それは本当に<躁うつ病>?感情の起伏が激しい人が犯しがちな勘違いとは…精神分析医「感情は音楽のようなもの」
◆自らの感情に左右されることに耐えられない 近頃の子どもたちは、親の過度な愛情と期待のせいで感情過多な状態に陥っている。事もあろうに、子どもの感情を代わりに処理してしまう親もいるほどだ。 例えば、ある親は子どもが腹を立てて興奮すると、その感情を子ども自身が処理するまで待てず、代わりに立ち上がって戦おうとする。 すると子どもは腹が立っても、その感情の処理方法を学べない。 そんなことがくり返されれば、子どもは自分の感情を正しく理解することができず、戸惑って感情が湧くこと自体を恐れるようになる。 また、小さい頃から過度にコントロールされて生きてきた人たちは、コントロールを受けることに対して極度の抵抗感と怒りを覚える。 彼らは自らの感情に左右されることに耐えられない。 だから、どんな感情も押さえこもうとして、自分は双極性障害ではないかと疑い不安を抱くのだ。

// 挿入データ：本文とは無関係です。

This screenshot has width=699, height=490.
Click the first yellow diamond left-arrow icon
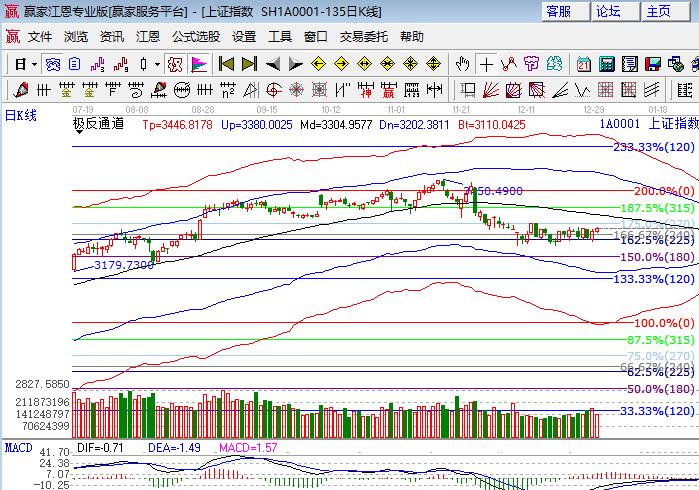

◆神からの贈り物 感情は私たちの人生において音楽のようなものである。私たちの内的世界と外的世界が出合うことで生まれる一種の合唱のようなものだ。 だから恐れることはない。感情は楽しむべきものであり、人間だけに与えられた神からの贈り物だ。 したがって、あなたが感情の起伏の激しさに苦労しているというのなら、その感情が発する声に静かに耳を傾けてみるといい。 激しい感情は、心に何らかの葛藤があることのサインだから、その原因さえ把握できれば問題解決のための力が生まれ、感情の起伏にも苦しまなくなるだろう。 だから今後は、「感情は常にフラットなのが正常で、そうでなければ異常だ」という勘違いを取り払い、どんな感情でも全身で感じてみることだ。すべての感情は正しいものなのだから。 ※本稿は、『「大人」を解放する30歳からの心理学』(CCCメディアハウス)の一部を再編集したものです。